Hilary Mantel and Will Self head Man Booker shortlist
Critics praise 'fresh and innovative' list, but the favourites are familiar names
HILARY MANTEL and Will Self have been installed as favourites to win the Man Booker Prize after the shortlist was announced today. In stark contrast to the outrage directed at last year's judges for "pandering to popularity", the 2012 judges have earned praised for favouring smaller publishers and including two debut novels.
The shortlist of six comprises The Garden of Evening Mists by Tan Twan Eng, Swimming Home by Deborah Levy, The Lighthouse by Alison Moore, Narcopolis by Jeet Thayil, Bring up the Bodies by Hilary Mantel and Umbrella by Will Self.

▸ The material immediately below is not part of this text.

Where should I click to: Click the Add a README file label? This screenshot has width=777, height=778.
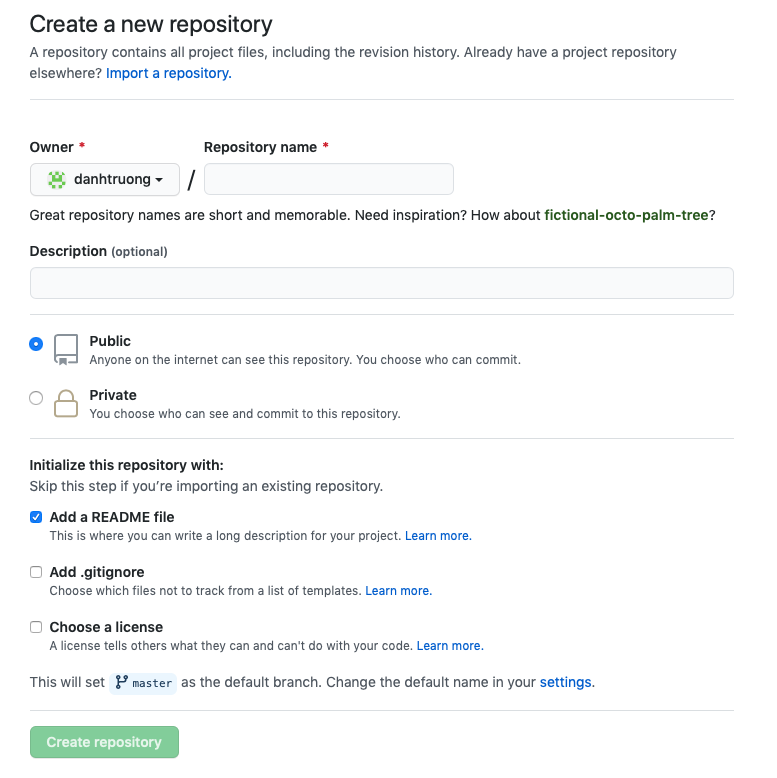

The panel of judges, chaired by Peter Stothard, editor of the Times Literary Supplement, features literary critic Dinah Birch, historian Amanda Foreman, Downton Abbey actor Dan Stevens and academic Bharat Tandon. They said that the choice of novels came down to their "pure power of prose", and favoured "novels not novelists".
Ella Funge in the New Statesman notes 2012's list "may be a nod to correcting the controversy that seemed to follow last year's prize" when judges were criticised for focusing too heavily on "readability" - and it seems to have worked. Channel 4's Matthew Cain said "their list is unapologetically highbrow – and one of the most intelligent of recent years". Jonathan Ruppin at Foyles called the selection "a huge vote of confidence for the novel as an artform".
Hilary Mantel, who won the £50,000 prize in 2009 for Wolf Hall, to which Bring up the Bodies is a sequel, is currently the bookies' favourite. A second win would be unprecedented but many are confident she can pull it off. Jon Howells at Waterstones said: "Given the praise Bringing Up the Bodies has received, I think she must be the favourite."
First time nominee Will Self's Umbrella is also hotly tipped to win. Funge notes that choosing the "conceptually challenging" Umbrella would "be the perfect way of signalling that the prize is ready to take itself seriously again".
However, Ruppin told the Guardian he believes Alison Moore's "moody and exquisite" The Lighthouse will take the prize, though admitted "you can never discount Hilary Mantel".
Despite some earlier disappointment at the omission of big names such as Martin Amis and Zadie Smith in the longlist, the shortlist has been praised for featuring two debut novels and favouring independent publishers, Funge observed. "A renewed interest in the fresh and innovative appears to mark out the shortlist this year."
The Garden of Evening Mists (Myrmidon Books), Swimming Home (And Other Stories) and The Lighthouse (Salt) are all published by small houses, leading Howell to remark: "It is independent publishing that is the winner today."
The winner will be announced on the 16 October.